What is needed
What is needed here is an exact repetition of the records below, beginning at the line that has "Click the circular refresh arrow icon" and stopping after the line that has "Task: Collapse the Fades preset group".

Data
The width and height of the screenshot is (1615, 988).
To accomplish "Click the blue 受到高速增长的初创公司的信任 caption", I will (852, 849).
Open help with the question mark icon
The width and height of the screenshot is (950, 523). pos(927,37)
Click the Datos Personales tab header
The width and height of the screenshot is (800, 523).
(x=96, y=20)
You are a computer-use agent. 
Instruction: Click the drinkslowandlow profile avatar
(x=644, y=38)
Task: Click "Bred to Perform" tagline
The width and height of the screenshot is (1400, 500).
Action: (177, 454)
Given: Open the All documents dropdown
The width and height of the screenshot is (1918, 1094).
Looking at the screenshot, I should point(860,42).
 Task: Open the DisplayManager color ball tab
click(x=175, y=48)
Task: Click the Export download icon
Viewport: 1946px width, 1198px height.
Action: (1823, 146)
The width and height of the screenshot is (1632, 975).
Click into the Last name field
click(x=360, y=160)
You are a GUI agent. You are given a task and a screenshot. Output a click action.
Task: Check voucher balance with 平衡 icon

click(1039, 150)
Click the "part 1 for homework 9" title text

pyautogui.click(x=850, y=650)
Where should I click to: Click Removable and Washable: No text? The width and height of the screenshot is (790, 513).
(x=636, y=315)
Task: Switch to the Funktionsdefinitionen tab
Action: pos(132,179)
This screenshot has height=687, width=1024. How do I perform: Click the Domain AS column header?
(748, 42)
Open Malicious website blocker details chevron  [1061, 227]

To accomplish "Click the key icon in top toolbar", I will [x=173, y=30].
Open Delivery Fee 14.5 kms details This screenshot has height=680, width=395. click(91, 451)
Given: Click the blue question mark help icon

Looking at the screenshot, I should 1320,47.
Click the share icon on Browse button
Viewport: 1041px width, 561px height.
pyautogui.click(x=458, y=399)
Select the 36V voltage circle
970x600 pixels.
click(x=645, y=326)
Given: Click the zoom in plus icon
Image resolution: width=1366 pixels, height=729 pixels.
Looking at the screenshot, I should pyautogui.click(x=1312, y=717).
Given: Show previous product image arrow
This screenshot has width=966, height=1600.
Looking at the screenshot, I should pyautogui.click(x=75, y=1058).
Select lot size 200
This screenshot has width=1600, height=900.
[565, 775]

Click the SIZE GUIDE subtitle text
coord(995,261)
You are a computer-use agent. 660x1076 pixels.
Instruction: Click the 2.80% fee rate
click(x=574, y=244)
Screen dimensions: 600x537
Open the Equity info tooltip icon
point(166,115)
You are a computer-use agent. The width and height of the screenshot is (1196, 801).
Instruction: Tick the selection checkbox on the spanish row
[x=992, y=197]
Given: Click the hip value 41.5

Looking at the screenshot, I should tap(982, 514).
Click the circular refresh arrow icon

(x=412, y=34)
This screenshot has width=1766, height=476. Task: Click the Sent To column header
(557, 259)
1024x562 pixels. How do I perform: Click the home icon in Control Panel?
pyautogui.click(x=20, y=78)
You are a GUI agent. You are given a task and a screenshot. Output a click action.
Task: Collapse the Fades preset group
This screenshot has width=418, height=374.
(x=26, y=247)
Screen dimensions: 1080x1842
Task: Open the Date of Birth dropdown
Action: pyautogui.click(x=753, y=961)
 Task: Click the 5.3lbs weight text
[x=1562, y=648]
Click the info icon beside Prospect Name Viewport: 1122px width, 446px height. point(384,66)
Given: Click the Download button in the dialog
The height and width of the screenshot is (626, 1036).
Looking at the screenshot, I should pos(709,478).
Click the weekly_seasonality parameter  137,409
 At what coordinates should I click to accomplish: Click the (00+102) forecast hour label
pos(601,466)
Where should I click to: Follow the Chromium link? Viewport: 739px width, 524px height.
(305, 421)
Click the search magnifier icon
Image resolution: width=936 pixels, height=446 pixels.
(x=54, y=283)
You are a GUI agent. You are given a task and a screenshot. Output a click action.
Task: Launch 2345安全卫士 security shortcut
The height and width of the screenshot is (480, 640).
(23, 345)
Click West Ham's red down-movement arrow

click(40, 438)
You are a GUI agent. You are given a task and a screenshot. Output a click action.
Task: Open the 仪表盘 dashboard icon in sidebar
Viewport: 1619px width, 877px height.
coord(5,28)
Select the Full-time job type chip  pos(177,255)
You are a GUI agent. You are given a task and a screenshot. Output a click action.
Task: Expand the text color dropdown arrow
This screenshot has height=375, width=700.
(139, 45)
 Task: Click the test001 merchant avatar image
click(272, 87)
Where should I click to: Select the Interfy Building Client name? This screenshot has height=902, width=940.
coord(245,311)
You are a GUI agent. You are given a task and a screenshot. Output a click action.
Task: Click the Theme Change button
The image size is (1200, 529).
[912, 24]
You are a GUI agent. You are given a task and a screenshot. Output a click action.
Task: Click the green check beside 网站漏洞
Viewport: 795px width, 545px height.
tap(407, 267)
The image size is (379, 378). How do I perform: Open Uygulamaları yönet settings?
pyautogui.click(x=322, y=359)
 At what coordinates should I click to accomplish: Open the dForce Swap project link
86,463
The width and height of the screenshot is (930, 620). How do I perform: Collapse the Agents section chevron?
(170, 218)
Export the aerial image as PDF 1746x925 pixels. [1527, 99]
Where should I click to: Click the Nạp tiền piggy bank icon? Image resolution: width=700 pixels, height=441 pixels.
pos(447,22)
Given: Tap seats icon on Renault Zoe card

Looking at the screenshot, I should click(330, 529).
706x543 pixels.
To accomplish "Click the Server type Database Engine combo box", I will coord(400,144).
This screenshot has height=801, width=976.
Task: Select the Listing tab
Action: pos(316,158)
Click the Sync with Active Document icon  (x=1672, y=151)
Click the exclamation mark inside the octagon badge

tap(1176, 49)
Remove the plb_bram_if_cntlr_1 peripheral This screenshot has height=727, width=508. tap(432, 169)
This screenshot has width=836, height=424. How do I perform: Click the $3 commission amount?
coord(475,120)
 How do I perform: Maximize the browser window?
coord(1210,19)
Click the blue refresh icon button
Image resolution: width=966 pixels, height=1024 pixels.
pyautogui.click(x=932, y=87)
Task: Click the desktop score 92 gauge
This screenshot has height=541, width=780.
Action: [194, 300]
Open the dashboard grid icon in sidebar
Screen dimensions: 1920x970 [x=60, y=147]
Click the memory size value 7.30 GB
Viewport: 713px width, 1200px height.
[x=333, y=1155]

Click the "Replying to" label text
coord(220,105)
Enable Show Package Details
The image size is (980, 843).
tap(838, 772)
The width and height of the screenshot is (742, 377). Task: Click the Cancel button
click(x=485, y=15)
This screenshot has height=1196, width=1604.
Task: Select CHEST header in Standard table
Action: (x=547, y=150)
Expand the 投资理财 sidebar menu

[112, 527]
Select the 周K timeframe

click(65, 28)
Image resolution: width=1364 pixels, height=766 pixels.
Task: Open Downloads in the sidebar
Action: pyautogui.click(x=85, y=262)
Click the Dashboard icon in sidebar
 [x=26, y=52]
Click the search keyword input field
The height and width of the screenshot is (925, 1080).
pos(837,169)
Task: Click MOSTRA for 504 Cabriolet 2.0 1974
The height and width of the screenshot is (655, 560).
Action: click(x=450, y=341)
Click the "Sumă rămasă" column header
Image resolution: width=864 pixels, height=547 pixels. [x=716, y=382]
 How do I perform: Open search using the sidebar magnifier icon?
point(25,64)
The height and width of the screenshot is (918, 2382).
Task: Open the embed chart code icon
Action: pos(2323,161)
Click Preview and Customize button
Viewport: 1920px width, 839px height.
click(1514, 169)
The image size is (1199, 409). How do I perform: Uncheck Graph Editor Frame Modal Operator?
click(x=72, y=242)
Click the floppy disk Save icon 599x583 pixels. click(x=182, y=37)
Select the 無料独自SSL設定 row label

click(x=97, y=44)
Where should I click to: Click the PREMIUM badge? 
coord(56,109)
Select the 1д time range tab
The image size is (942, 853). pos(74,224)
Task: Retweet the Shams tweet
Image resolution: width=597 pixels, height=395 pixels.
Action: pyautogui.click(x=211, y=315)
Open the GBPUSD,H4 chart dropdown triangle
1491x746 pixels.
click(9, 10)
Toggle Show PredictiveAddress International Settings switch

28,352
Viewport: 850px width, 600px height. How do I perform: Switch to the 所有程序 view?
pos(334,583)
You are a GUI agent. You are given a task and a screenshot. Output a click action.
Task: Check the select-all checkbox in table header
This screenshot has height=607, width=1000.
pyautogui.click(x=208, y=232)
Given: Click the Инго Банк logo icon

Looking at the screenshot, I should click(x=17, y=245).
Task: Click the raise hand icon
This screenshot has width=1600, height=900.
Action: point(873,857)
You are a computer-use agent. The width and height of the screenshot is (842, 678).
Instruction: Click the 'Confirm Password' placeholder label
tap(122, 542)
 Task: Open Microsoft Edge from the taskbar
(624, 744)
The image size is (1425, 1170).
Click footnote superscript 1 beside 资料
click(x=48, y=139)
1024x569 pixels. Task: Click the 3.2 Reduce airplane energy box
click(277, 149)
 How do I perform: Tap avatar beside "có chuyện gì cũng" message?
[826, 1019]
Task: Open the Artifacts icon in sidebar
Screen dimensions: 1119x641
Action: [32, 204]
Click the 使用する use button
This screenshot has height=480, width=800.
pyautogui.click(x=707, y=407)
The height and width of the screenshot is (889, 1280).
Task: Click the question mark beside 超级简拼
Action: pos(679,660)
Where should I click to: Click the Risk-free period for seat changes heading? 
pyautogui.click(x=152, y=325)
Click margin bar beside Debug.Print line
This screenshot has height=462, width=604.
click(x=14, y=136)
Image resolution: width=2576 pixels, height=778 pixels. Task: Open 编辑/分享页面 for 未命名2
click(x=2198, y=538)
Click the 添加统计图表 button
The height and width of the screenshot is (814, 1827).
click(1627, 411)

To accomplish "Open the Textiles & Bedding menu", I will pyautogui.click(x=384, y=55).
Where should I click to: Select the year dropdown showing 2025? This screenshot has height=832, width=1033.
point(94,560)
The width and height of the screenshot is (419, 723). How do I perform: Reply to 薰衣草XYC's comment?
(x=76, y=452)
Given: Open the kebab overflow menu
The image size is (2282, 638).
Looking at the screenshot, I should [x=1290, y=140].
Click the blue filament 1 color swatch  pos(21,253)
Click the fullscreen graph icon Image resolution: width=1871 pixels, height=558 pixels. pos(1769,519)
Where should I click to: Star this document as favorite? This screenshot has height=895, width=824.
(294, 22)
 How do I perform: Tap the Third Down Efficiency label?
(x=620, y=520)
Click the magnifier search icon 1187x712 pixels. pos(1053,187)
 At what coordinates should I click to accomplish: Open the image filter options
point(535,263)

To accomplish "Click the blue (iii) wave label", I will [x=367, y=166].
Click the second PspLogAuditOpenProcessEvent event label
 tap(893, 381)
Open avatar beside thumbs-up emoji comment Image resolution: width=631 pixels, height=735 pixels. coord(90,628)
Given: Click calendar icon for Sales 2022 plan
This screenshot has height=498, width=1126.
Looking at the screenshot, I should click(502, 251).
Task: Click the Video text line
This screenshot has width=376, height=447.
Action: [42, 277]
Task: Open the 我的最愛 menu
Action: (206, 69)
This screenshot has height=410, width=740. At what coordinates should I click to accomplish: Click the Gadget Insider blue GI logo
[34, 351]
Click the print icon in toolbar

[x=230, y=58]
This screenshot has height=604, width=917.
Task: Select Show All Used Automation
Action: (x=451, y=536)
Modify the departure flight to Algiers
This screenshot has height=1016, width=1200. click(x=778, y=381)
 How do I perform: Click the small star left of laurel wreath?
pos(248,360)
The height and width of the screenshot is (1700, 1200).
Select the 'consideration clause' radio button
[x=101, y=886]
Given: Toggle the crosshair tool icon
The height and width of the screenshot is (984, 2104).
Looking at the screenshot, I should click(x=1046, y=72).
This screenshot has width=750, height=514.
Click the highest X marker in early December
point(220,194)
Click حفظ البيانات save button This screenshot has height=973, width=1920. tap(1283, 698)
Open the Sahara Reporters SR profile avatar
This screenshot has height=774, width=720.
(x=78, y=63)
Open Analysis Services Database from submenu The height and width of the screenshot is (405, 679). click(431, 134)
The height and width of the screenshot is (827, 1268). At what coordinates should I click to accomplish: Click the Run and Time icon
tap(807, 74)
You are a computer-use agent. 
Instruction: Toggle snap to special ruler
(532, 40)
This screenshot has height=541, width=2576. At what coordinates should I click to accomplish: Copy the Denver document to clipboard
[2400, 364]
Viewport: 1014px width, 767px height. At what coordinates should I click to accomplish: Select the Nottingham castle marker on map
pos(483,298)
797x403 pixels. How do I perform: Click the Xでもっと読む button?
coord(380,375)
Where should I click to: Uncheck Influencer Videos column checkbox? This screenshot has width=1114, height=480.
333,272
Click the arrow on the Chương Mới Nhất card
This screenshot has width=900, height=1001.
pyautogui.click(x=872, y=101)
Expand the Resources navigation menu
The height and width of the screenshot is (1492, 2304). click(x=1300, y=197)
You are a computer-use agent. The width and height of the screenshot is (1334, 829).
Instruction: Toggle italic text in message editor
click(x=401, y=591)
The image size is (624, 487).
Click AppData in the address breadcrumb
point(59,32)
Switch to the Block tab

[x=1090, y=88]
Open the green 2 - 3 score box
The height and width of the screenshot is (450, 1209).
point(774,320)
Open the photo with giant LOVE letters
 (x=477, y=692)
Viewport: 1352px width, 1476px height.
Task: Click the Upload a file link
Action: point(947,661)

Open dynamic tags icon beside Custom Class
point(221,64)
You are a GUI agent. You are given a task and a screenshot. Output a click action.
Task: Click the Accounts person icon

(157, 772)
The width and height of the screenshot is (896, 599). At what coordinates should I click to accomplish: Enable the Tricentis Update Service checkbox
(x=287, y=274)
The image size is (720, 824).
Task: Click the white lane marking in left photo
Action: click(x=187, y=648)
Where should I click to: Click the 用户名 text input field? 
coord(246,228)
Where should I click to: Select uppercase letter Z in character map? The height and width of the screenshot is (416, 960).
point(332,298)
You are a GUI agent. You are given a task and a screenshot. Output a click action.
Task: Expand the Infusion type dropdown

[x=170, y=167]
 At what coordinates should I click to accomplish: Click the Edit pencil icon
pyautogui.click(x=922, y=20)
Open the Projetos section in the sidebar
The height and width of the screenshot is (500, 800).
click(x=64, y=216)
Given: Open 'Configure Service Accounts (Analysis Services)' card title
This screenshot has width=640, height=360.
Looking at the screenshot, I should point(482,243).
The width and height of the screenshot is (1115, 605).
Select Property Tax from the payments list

Task answer
Click the circular refresh arrow icon

(x=412, y=34)
This screenshot has width=1766, height=476. Task: Click the Sent To column header
(557, 259)
1024x562 pixels. How do I perform: Click the home icon in Control Panel?
pyautogui.click(x=20, y=78)
You are a GUI agent. You are given a task and a screenshot. Output a click action.
Task: Collapse the Fades preset group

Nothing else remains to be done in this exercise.